> Job
Put everything in the material below, from the line containing "The image size" down to the very end, into a numbered list with blank lines skipped. Leave the pictures out.

[Start of section]

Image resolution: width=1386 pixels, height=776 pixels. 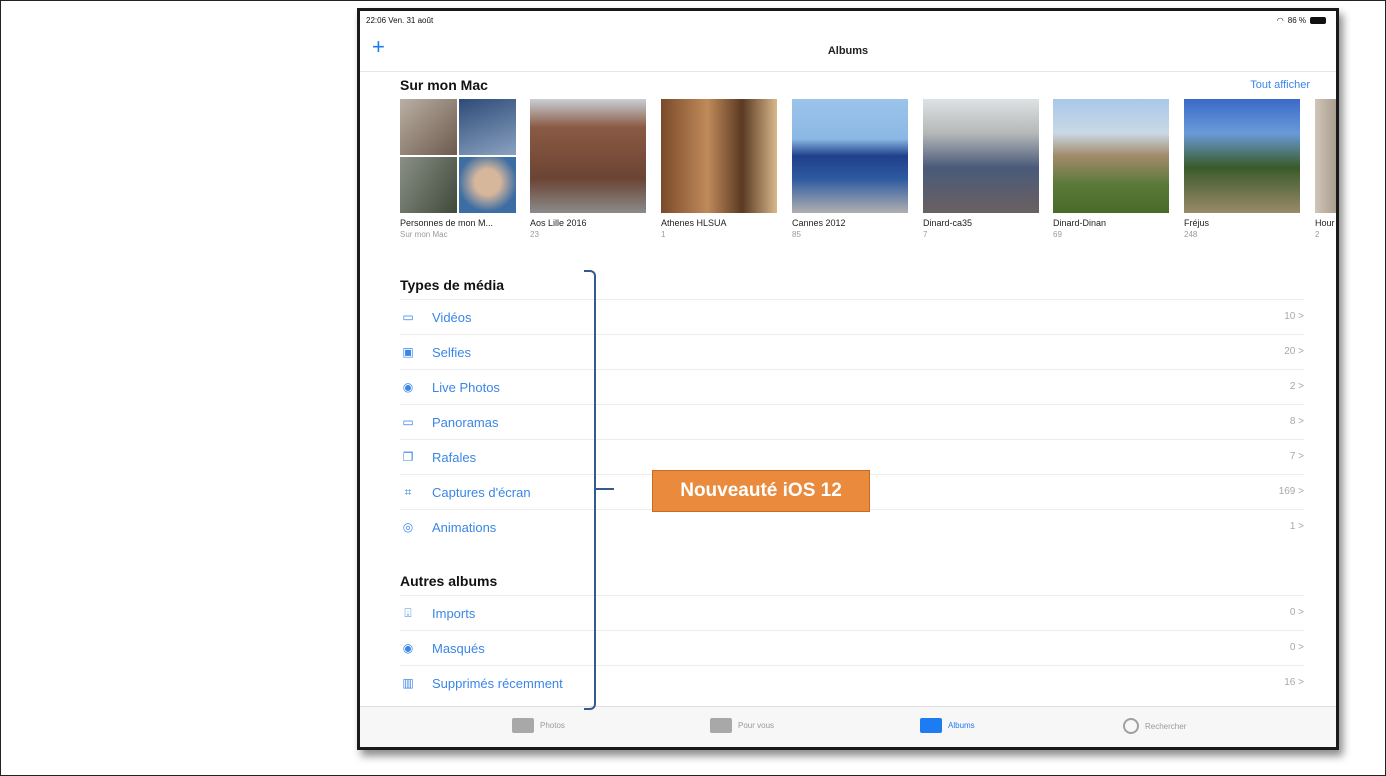 What do you see at coordinates (852, 422) in the screenshot?
I see `list-item-panoramas: ▭ Panoramas 8 >` at bounding box center [852, 422].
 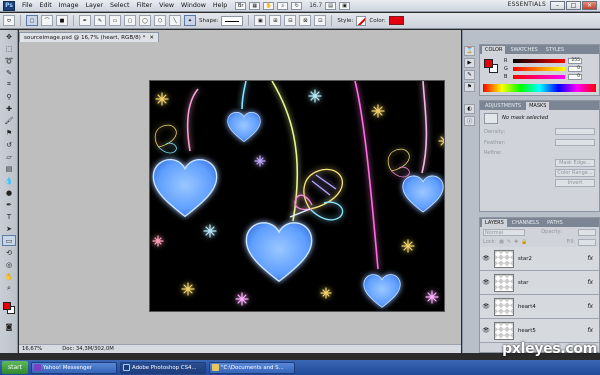 I want to click on shape-mode-intersect-icon: ⊠, so click(x=306, y=20).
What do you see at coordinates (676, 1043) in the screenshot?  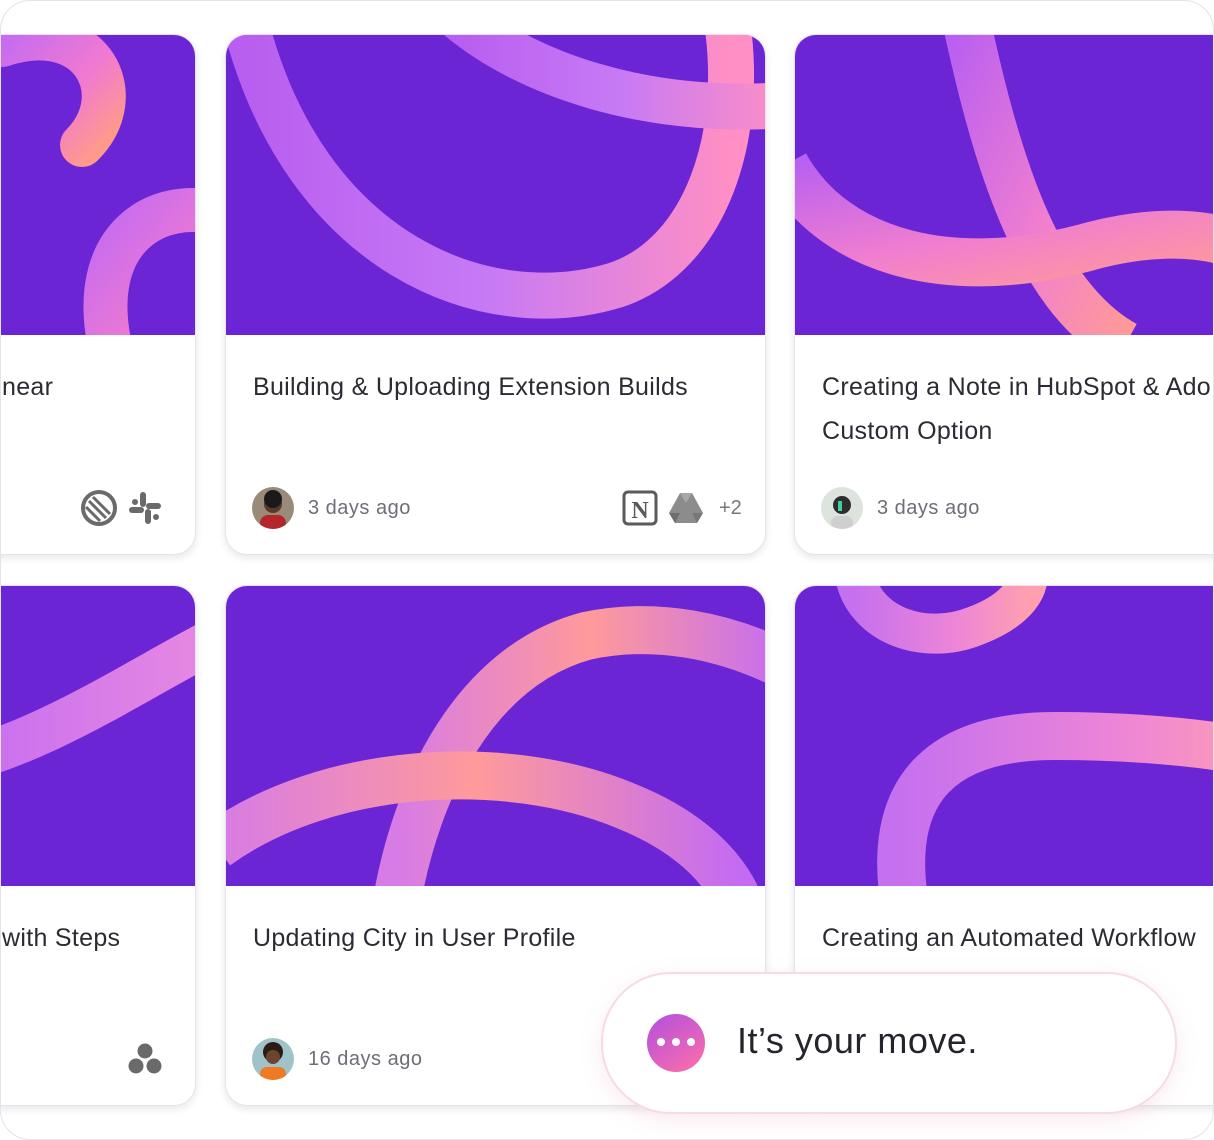 I see `chat-bubble-icon` at bounding box center [676, 1043].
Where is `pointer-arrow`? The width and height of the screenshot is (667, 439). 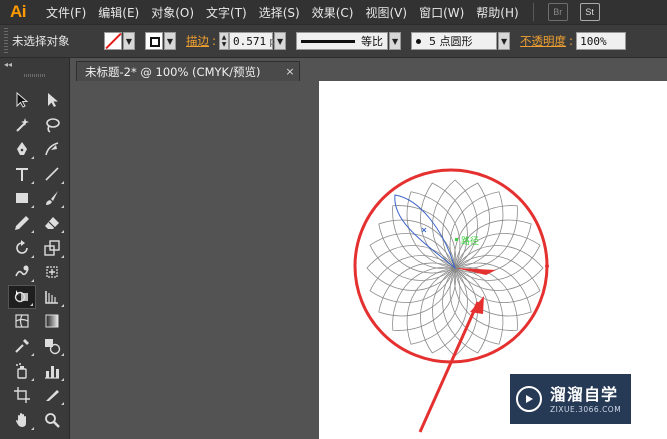
pointer-arrow is located at coordinates (449, 367).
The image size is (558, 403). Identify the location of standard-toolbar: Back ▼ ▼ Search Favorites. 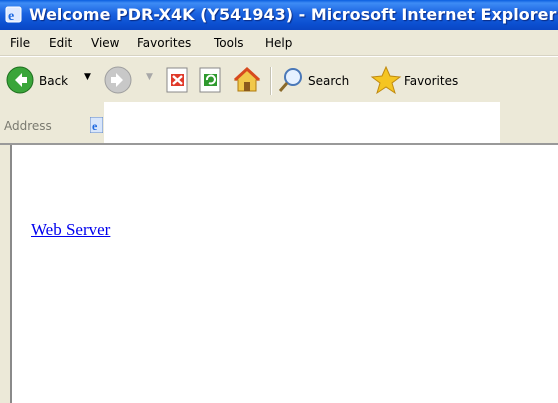
(279, 80).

[End of section]

> Response for this exercise
1. The image size is (558, 403). Identify the location of standard-toolbar: Back ▼ ▼ Search Favorites. 
2. (279, 80).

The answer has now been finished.